# Instructions for the task
Copy the lines from the one holding "Task: Click the" through the last line of the entries, inclusive. Leave the pictures out of your copy.

# Source data
________________________________________

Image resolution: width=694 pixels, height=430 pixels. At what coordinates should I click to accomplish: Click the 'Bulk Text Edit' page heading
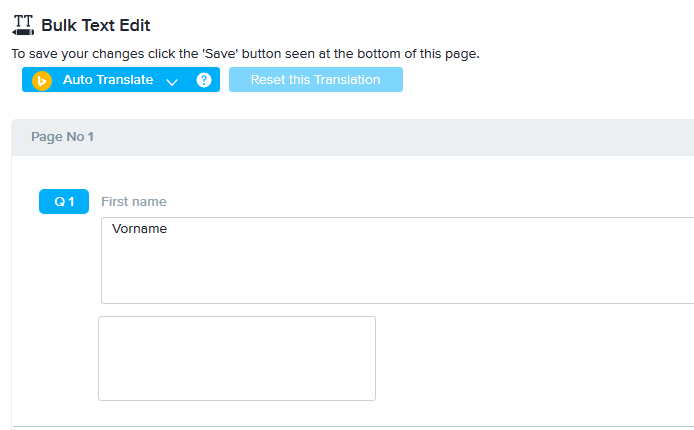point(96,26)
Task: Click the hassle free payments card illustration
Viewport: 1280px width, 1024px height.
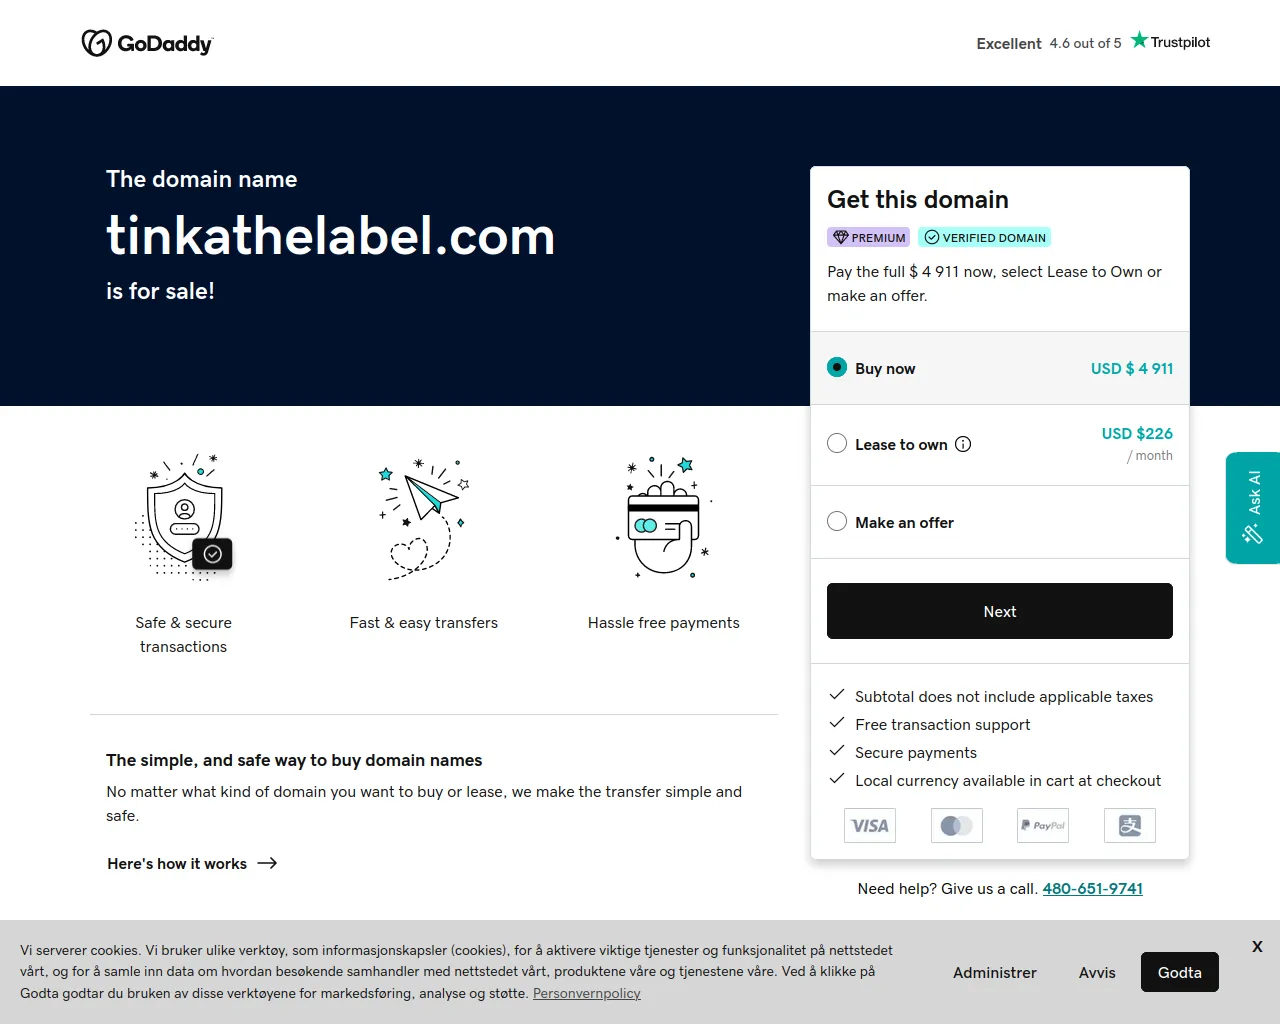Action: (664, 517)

________________________________________

# Task answer
Task: Click the hassle free payments card illustration
Viewport: 1280px width, 1024px height.
Action: (664, 517)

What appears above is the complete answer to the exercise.